Doch nach aktuellem Stand der Dinge scheint es unmöglich, dass Platini nach dem Ende der Bewerbungsfrist am 26. Oktober die Integritätsprüfung der Ethikkommission überstehen und zur Wahl als neuer FIFA-Chef und Blatter-Nachfolger im Februar zugelassen wird.

Längst laufen also die Debatten über einen Plan B. Am Dienstag trifft Niersbach in Zürich seine Kollegen aus der FIFA-Regierung. Spätestens dann werden wohl weitere Weichen gestellt: Sollte es einen europäischen Alternativ-Kandidaten geben, auf den sich im besten Fall die 54 UEFA-Nationen einigen können, auch wenn dieser nicht Platini heißt? Oder ist sogar eine Unterstützung des Jordaniers Prinz Ali bin al-Hussein oder des möglicherweise kandidierenden asiatischen Verbandschefs Scheich Salman bin Ebrahim Al-Khalifa denkbar?

Kaum vorstellbar, dass die Europäer auf einen eigenen Kandidaten verzichten wollen. Gehandelt werden immer wieder die Namen des Niederländers Michael van Praag und von DFB-Chef Niersbach. Van Praag ließ immerhin durchblicken, dass er Platini zwar die Chance auf ein faires Verfahren zubillige, inhaltlich aber durchaus Zweifel an der Integrität des früheren Weltklassespielers hegt.

"Die moralische Seite dieser Angelegenheit ist natürlich sehr interessant. Erst mal will ich mich zurückhalten und das Ergebnis der juristischen Verfahren abwarten. Dann können wir auch über Moral sprechen", sagte der niederländische Verbandschef, der sich zu eigenen Ambitionen aber zunächst nicht äußerte.

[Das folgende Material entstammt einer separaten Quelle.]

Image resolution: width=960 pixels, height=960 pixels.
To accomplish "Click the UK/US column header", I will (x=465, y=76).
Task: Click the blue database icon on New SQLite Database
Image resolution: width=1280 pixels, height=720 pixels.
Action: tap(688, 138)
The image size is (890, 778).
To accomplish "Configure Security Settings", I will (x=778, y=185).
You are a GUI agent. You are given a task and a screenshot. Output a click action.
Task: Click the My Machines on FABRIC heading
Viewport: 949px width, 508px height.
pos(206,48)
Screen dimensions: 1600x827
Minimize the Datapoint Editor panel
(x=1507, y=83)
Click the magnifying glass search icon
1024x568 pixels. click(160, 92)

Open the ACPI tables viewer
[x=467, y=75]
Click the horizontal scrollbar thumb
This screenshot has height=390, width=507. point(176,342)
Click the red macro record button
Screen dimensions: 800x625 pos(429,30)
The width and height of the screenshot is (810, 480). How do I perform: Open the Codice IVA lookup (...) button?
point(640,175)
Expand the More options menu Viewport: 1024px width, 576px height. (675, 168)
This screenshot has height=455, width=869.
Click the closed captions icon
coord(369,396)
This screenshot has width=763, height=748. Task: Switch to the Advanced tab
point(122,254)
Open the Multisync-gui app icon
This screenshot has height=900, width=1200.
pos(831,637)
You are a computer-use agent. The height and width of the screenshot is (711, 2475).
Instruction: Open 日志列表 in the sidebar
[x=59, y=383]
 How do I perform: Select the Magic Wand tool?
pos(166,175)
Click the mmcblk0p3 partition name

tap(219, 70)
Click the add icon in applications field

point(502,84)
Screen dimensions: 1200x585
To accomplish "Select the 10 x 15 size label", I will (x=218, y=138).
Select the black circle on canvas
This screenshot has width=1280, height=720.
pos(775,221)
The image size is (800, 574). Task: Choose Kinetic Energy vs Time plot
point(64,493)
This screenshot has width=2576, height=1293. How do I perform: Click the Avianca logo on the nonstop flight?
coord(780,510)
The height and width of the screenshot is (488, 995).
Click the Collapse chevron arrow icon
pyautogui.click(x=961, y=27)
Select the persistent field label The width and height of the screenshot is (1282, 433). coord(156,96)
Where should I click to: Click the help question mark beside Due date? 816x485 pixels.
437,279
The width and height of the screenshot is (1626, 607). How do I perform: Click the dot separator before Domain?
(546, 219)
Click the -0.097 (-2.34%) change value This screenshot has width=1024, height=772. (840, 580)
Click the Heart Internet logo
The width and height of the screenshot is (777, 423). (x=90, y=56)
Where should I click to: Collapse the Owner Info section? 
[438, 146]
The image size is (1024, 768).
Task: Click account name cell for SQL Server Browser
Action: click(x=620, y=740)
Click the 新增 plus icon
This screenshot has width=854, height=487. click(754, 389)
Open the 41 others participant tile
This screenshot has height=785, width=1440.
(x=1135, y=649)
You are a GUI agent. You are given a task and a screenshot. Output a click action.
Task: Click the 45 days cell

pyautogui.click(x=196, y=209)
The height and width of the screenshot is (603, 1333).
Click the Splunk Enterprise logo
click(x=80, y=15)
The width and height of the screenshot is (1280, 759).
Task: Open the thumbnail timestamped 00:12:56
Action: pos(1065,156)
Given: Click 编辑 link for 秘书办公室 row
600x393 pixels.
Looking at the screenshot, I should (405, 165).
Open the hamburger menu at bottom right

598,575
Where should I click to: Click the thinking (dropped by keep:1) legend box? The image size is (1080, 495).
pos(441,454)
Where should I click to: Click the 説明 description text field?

Niersbach verließ die UEFA-Zentrale ohne Kommentar, er wird sich aber in den kommenden Tagen positionieren müssen. Einerseits ist der DFB-Boss Platini seit Jahren freundschaftlich verbunden, andererseits rückte er zuletzt mit der einen oder anderen Aussage auch vorsichtig vom Franzosen ab. In der Wochenzeitung "Die Zeit" sprach Niersbach von einem "Rucksack" der Vorwürfe, der "einen möglicherweise in die Knie zwingen" könnte.

Ob es einen FIFA-Präsidenten Platini geben kann und wird, entscheidet sich vermutlich schon sehr bald. Juristisch muss letztinstanzlich der Internationale Sportgerichtshof CAS urteilen. UEFA-Generalsekretär Gianni Infantino räumte in der Debatte über den Plan B aber bereits ein: "Was immer in den nächsten Tagen passiert, wird diskutiert werden. Wenn jemand anders sich auftut, dann wird man sehen."